From the publisher's description of the book:

"VAGINA WARRIORS is a unique collaboration between playwright/activist/V-Day founder Eve Ensler, creator of the international hit The Vagina Monologues, and world-renowned photographer Joyce Tenneson, whose Wise Women changed the way people look at women and aging. The book features Ensler's essay alongside Tenneson's portraits of V-Day activists, many of them well-known celebrities, with powerful statements and quotations from the subjects. Ensler has dubbed these women and men, who are committed to ending violence against women and girls throughout the world, Vagina Warriors. The celebrities featured include Glenn Close, Salma Hayek, Gloria Steinem, Isabella Rossellini, Jane Fonda, and numerous others.

Vagina Warriors are at the very heart of V-Day, the global movement founded by Ensler. Every February to March, local activists raise awareness and funds through V-Day benefit productions of The Vagina Monologues and other events. The movement is growing rapidly throughout the world. V-Day has so far raised more than $20 million and was named one of Worth magazine's 100 Best Charities." (Copyright 2005 by Time Warner Bookmark)

 

"Eve Essler's proceeds from the sale of Vagina Warriors will benefit V-Day." (Publication page) All of them? A portion?  A 2002 San Francisco V-Day "raised $500,000" (p. 115) and the "money was distributed among twenty-four anti-violence organizations." All of it? The theater donated their services? Finally, near the end (p. 137), some reality: "The Vagina Monologues donated a portion of each ticket sold to V-Day. . . ." Full disclosure promotes a cause and free use above costs to organizations forwarding the work underscores sincerity. Ultimately, all such movements, such as those using the "lost-child-on-milk-carton" approach (p. 67) must face Marx's charge of "utopian socialism" (painfully close to his own program) or even "ideological domination." (My social-worker first wife used to toss back by the tail horseshoe crabs that seemed compelled by the "structure" ["basis"/"nature"] of things to continue beaching themselves.) Culturally, someone has to begin a new practice, as a man in Egypt some 3000 years ago seems to have done, mutilating women genitally. [I wish I knew who started mutilating males.] Study of societies back millennia, even though mostly reported by male social scientists, has shown me, not surprisingly, a gross imbalance in gender-role power. I don't expect the "pendulum" to "swing back" soon. (Nelson Mandela is a person who, if anyone had "the right," could have swung a pendulum back with a vengeance.)

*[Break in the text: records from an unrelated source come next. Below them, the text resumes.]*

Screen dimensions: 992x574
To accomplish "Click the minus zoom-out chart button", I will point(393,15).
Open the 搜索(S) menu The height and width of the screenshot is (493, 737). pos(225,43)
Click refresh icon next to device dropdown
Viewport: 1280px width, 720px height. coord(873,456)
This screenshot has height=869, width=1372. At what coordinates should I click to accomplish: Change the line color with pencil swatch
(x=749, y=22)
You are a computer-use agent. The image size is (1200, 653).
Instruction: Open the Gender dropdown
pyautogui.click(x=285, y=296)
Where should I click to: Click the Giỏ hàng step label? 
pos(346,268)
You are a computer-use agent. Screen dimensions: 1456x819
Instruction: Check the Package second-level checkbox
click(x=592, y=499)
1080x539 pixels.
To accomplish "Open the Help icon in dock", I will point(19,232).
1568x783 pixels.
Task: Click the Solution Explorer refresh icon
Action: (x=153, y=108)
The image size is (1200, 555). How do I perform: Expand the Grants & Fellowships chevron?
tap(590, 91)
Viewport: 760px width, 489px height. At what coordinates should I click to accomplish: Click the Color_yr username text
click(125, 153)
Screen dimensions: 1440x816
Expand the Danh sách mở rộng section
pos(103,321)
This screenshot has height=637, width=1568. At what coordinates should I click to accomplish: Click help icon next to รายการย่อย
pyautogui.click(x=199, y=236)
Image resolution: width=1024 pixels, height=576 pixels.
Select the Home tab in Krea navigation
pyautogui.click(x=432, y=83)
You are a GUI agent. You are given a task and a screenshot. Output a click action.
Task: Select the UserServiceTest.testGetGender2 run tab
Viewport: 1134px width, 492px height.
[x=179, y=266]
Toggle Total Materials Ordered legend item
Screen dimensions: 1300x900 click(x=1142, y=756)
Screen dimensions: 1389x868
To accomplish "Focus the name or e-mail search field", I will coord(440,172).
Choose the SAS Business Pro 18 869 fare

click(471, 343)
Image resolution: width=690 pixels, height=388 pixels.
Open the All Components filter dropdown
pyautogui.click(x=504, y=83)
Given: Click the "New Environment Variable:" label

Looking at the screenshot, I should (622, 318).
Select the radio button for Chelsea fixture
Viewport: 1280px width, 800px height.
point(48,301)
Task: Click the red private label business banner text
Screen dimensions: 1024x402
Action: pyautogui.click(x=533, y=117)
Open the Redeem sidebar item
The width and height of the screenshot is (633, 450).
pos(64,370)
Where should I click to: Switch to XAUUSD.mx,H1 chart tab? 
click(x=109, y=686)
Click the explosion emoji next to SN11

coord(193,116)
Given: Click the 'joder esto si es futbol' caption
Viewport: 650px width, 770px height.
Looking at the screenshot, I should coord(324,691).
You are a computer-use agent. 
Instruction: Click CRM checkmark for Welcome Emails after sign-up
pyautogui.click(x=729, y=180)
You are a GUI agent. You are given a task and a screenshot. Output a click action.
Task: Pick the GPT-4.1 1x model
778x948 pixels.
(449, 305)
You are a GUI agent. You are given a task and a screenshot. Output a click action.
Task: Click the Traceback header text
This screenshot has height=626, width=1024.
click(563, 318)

Leafing through smilingly fulfilled faces in the book, sometimes hauntingly edged with pain, I was pleased to see friends (and sisters) on pages 22 (encouraging Palestinian-Israeli togetherness), 28 (endearing student friends), 25, and loving sisters, pages 68 and 89, crowned, finally, by heartwarming mothers and daughters (as on page 17). Of the mostly single photos, it is the seemingly barely transcended pain of Esther Chavez Cano (p. 132) that stays with me. Most impressive is Kenyan Winifridah Anyango's help empowering 150,000 women and girls to resist abuses of power.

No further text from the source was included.